Another hike to Hanging Lake this week involved placing carbon tracer canisters at strategic points along the creek, at the lake and at Spouting Rock.
The samplers are tethered to rocks, downed trees or exposed roots and would not even be noticed by a passing hiker, Osorno said.
The dye itself is non-toxic and also wouldn’t be very visible to the naked eye, he explained.
Ozark Laboratories’ analytical equipment can measure the dye in parts per trillion, so it doesn’t have to be seen in the water for it to be detected in the field lab.
“It’s very rewarding to study some of these important natural sites,” Osorno said. “A lot of the other things we do are what pays the bills…repair projects where they have to figure out where the water is going and design systems for mine site cleanup and things like that.
“It then allows us to do these kinds of conservation work projects that I think the staff ultimately see as high-value work,” said Osorno, who has a master’s degree in geology and is completing his doctorate at the University of Kansas, specializing in how contaminants are transported through underground aquifers.
A potential threat to Hanging Lake would be if the various underground water channels that feed the lake were to be cut or altered by a major debris flow or other fire.
“If you go up on the set and look at, say, Grizzly Creek or Deep Creek, there are very well defined stream channels,” Woods said. “It is the characteristic of a basin that carries the majority of surface runoff.
“But the creek channels in the eastern and western parts of Deadhorse are not very well defined,” he said. “There are lots of grassy pools and there really isn’t a good channel until you’re well in the canyon.”
This is indicative of the karst landscape where water goes underground rather than flowing on the surface.
Hanging Lake was formed by dams of travertine (calcium carbonate) that built up over geologic time from the constant flow of mineral-rich spring waters. It’s a unique chemical process that’s common in caves, but it’s fairly rare for it to form on the surface, Woods said.
There are two main concerns about Hanging Lake, he said.
One is the potential physical threat to the lake from a debris flow.
The other is about water chemistry and maintaining water chemistry that promotes the deposition of travertine, he explained.

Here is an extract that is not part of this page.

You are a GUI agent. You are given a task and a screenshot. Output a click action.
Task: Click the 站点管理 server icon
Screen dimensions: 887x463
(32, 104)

“We are not looking at water chemistry in this phase of the study, but before anyone can look at water chemistry, you need to know what water to look at and where it comes from. So that’s our job here,” Woods said.
The previous experiment detected water entering Hanging Lake from West Deadhorse Creek. But he had to travel underground to get there.
West Deadhorse dries out on the surface this late in the season, except below Hanging Lake. And there is no direct surface connection with the lake on this side.
“We know we’re getting water from the West Fork, so it must be underground flow,” he said. “If we get anything from our samples today, it will indicate a very fast travel time, but we’re not sure what to expect.”
Water from Spouting Rock, a quartzite formation, is also groundwater.
By comparing this flow entering the lake to the known surface flow, researchers can also begin to estimate the ratio of groundwater to surface water feeding into the lake, he said.
Woods said assistance from Forest Service personnel was crucial in running the samples locally. He also credited the Colorado Cave Survey for helping identify areas of the shelf where dye introductions would be most effective.
“Our firm has been doing projects like this since the 1970s,” he said. “We have worked in every state in the United States and on every continent except Antarctica.”
Much of this work involves delineating recharge areas for sensitive karst features or for rare, threatened and endangered species.
“We also do a lot of repair work and monitoring sewage treatment plants, landfills, things like that,” he said. “But we really like doing projects related to conservation like this and the protection of natural resources.”